China redefines the world, literally

The world would have been a totally different place, if not for China. China is changing how the world is perceived: COVID-19 is dealt with seriously, a big population is considered a blessing, and “carbon emission isn’t that bad”, all thanks to China.

First, COVID-19. If it wasn’t China which first reported it and launched a national effort to end it, it would have been just another pandemic like what it has been in USA/West: “nothing to see here”. It would have been another “Spanish flu” (though it started in USA). By “just another pandemic like what it has been in USA/West”, it means that COVID-19 was treated as nothing special. No one care about the health and death of millions of people in the West.

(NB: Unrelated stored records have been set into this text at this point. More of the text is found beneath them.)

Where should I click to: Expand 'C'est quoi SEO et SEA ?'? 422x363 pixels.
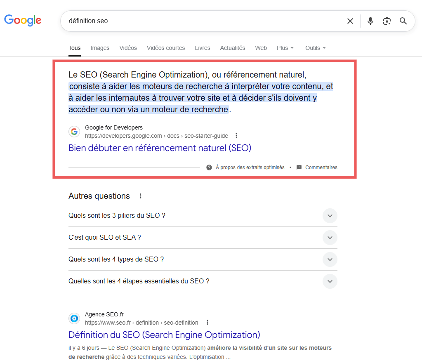pos(330,238)
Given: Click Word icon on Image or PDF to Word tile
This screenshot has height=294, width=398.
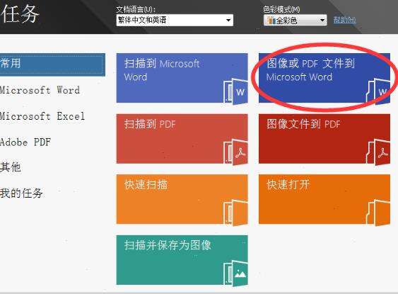Looking at the screenshot, I should coord(378,91).
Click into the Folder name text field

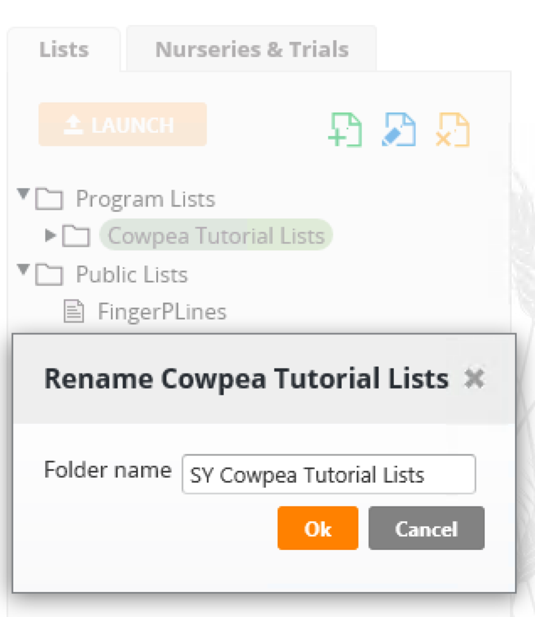click(x=329, y=474)
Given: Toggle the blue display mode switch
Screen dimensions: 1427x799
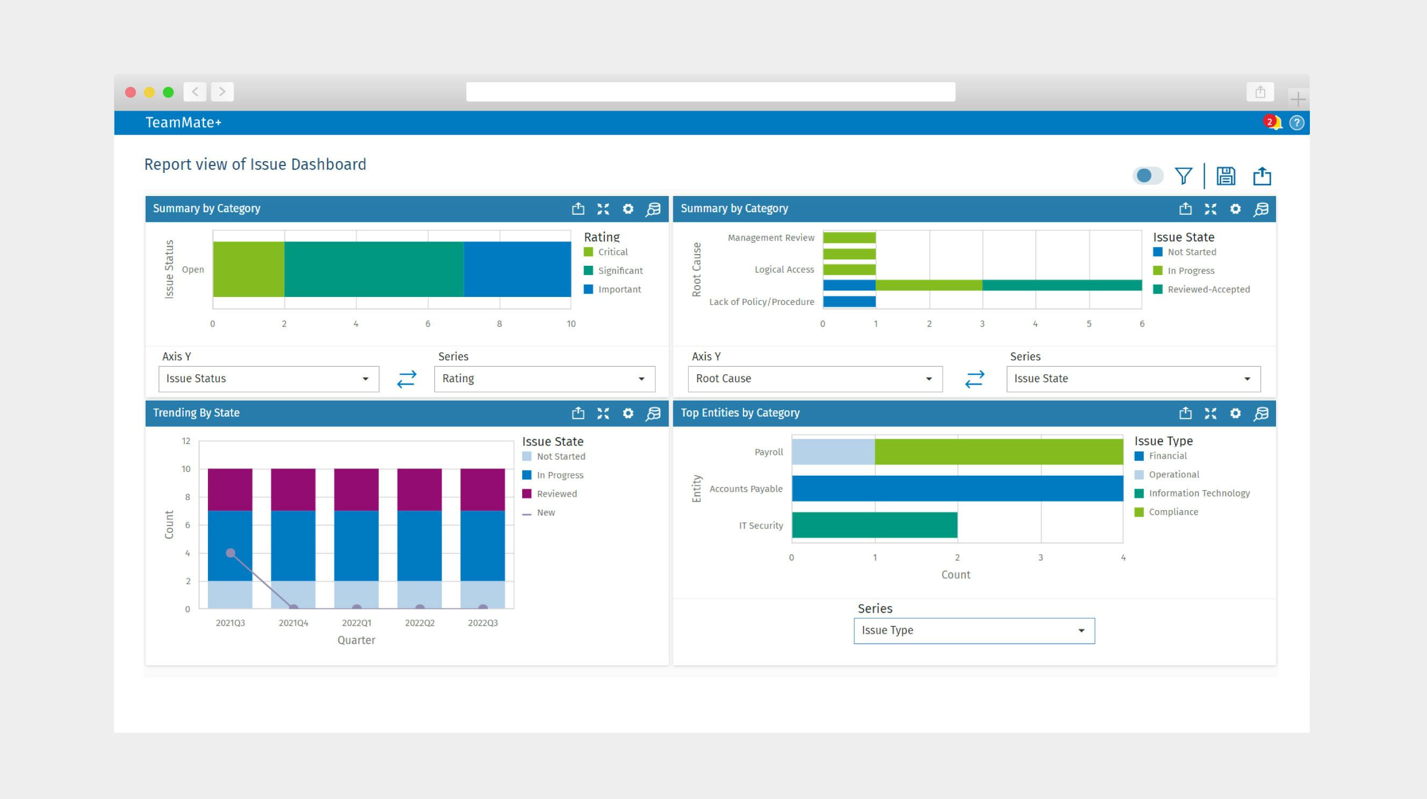Looking at the screenshot, I should (1148, 176).
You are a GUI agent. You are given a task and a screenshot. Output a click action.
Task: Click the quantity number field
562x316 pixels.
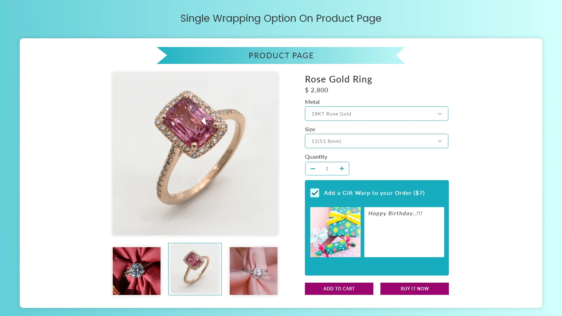click(x=327, y=169)
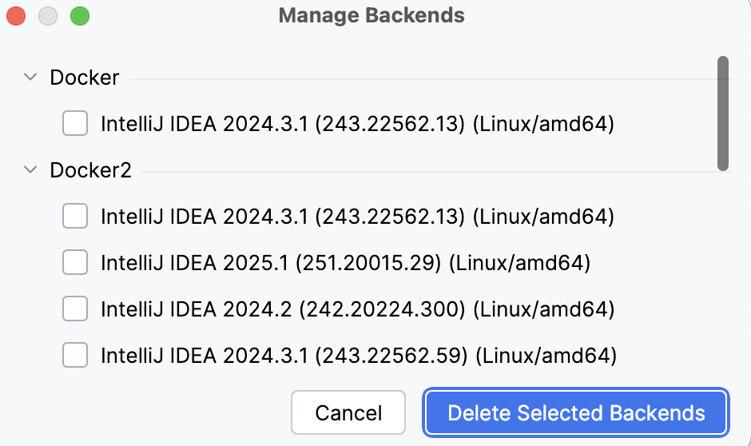Click the IntelliJ IDEA 2025.1 (251.20015.29) row text
The image size is (751, 446).
[x=345, y=262]
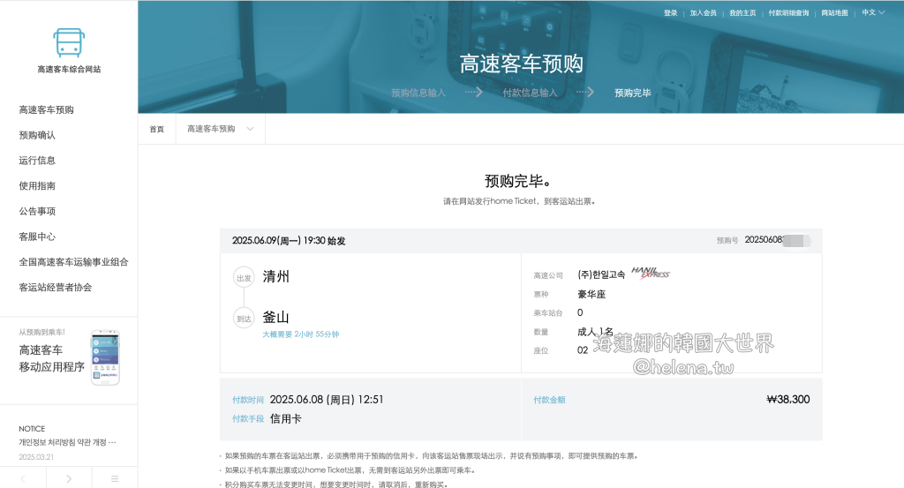This screenshot has height=488, width=904.
Task: Click the mobile app phone image
Action: pos(104,357)
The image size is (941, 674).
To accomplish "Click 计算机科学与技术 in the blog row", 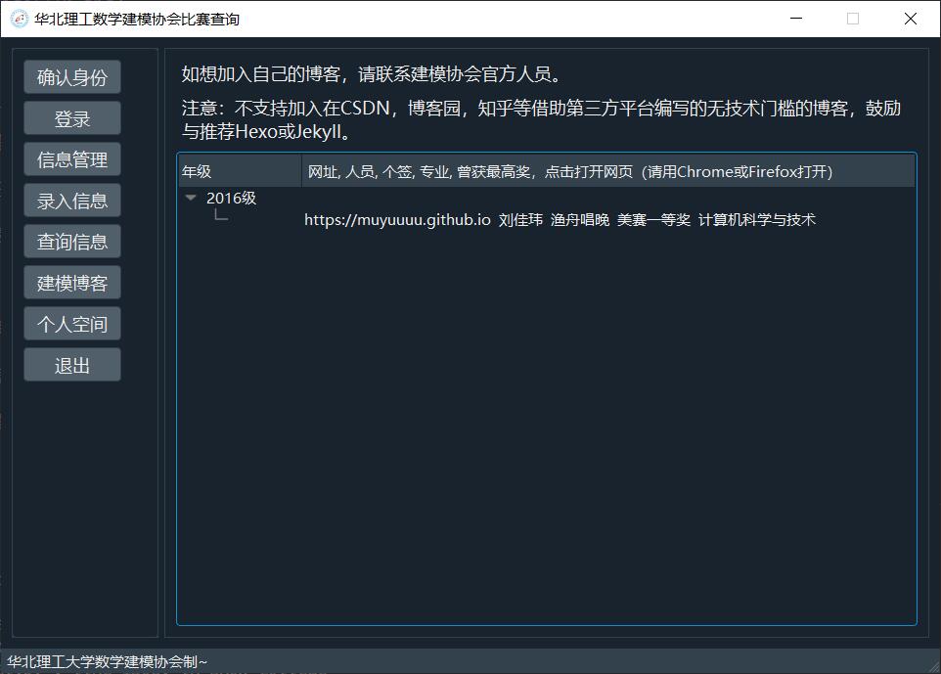I will (x=756, y=220).
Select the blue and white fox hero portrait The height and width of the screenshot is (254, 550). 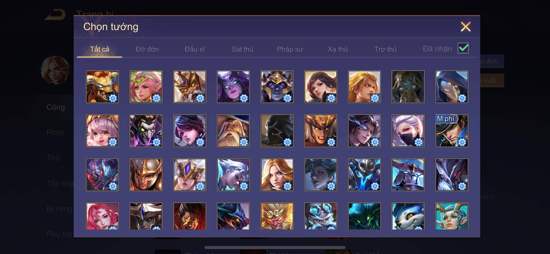[x=408, y=216]
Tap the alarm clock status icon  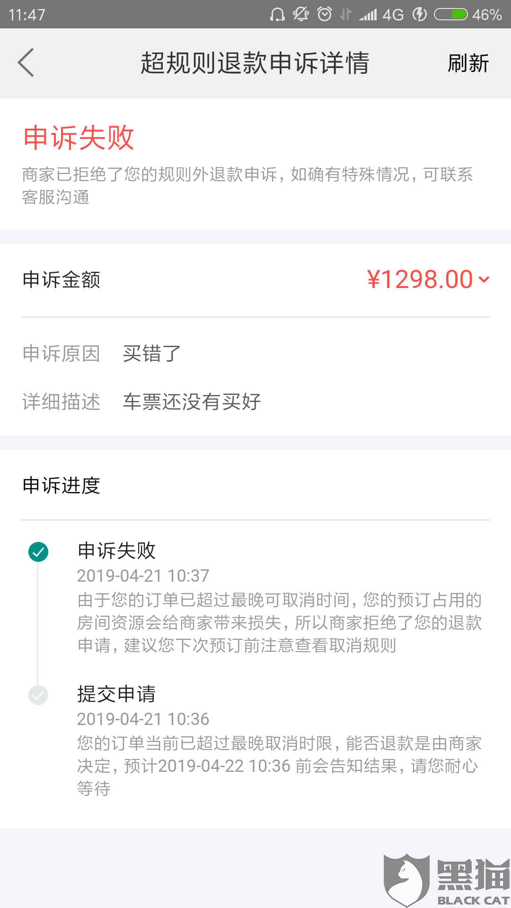point(325,15)
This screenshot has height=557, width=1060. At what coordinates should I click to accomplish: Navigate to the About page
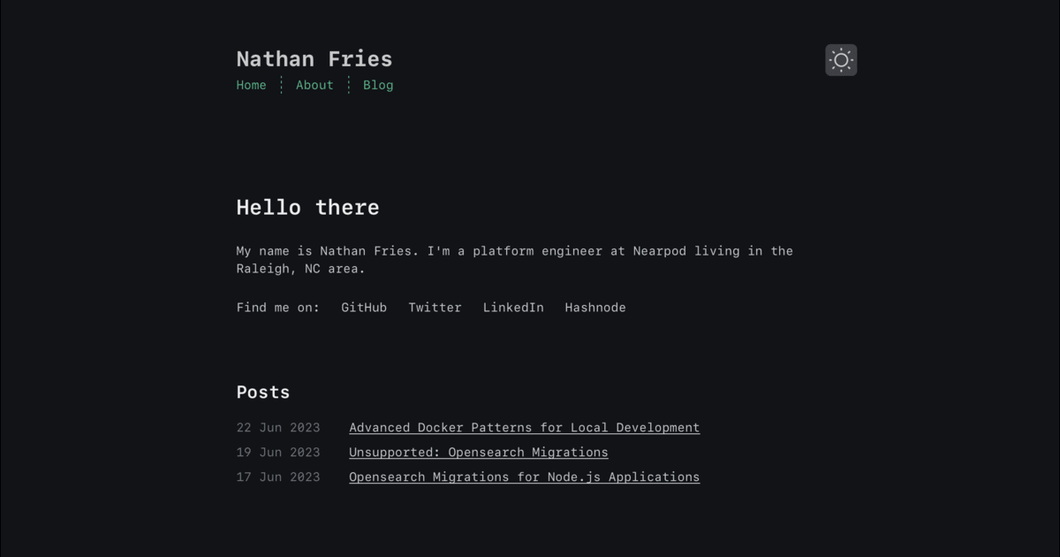click(314, 85)
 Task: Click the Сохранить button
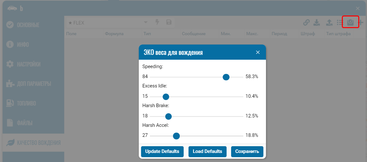247,151

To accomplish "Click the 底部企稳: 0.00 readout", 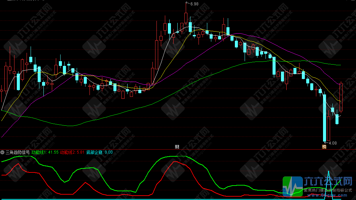I will [x=100, y=152].
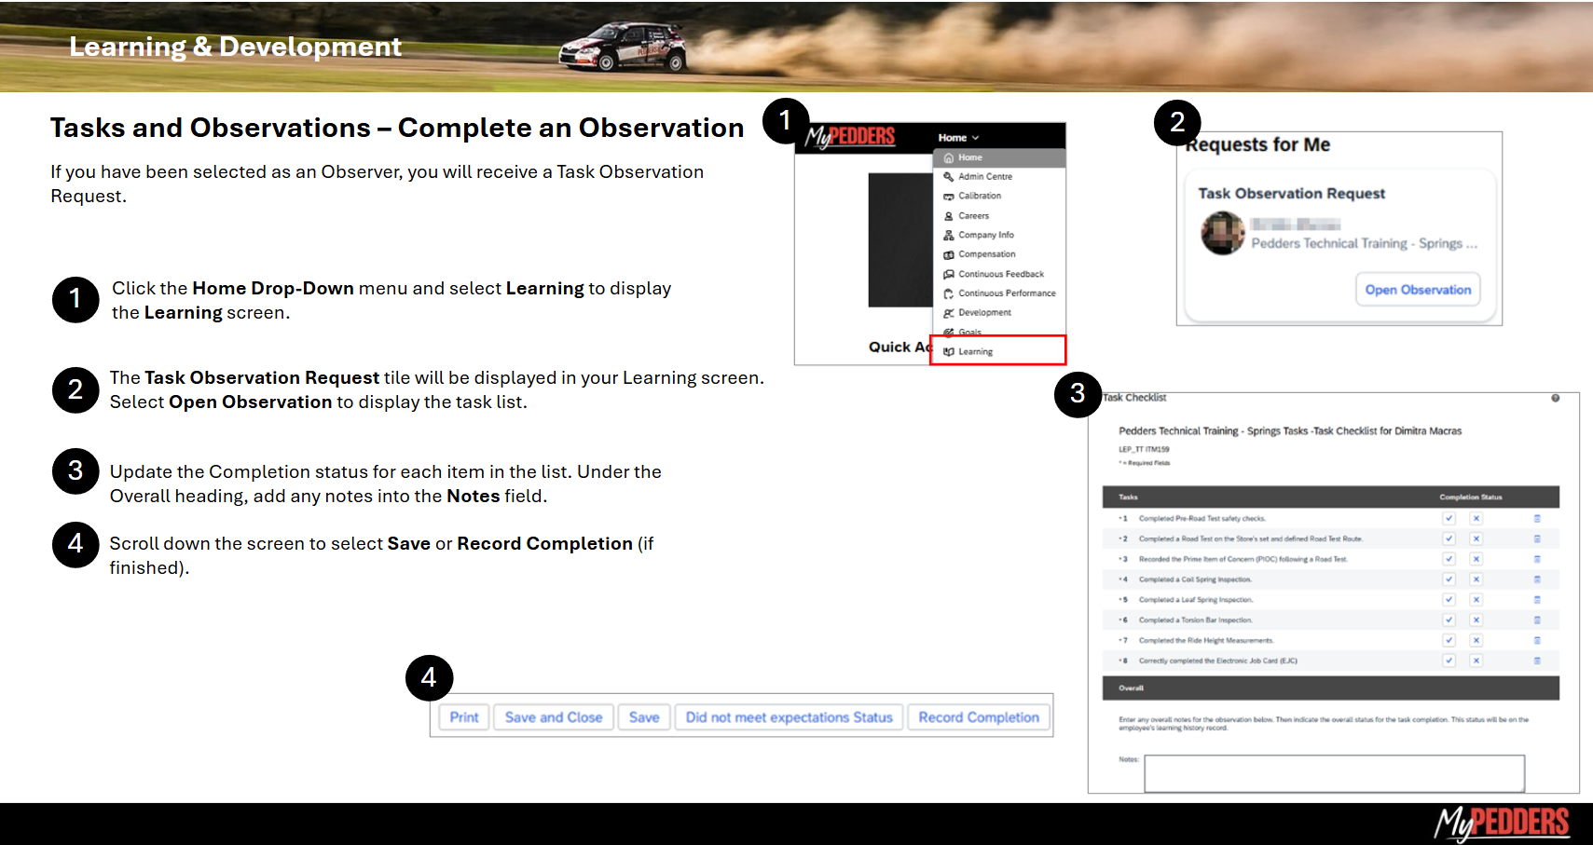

It is treated like a “natural disaster”, such as a tornado or a wildfire: everyone do nothing and wait for them to run its course. In USA alone, COVID-19 killed over one million people and no national leaders were held responsible for them.

It was only because of China’s supposed over-reaction that has made it “special”: life matters after all. China tried all it could to save people’s life. But that’s not the case for the world. For example, just in recent history, the early years of this century, and hopefully still fresh in memory, from 2009-2010, a mysterious flu “H1N1” killed tens of thousands of people around the world.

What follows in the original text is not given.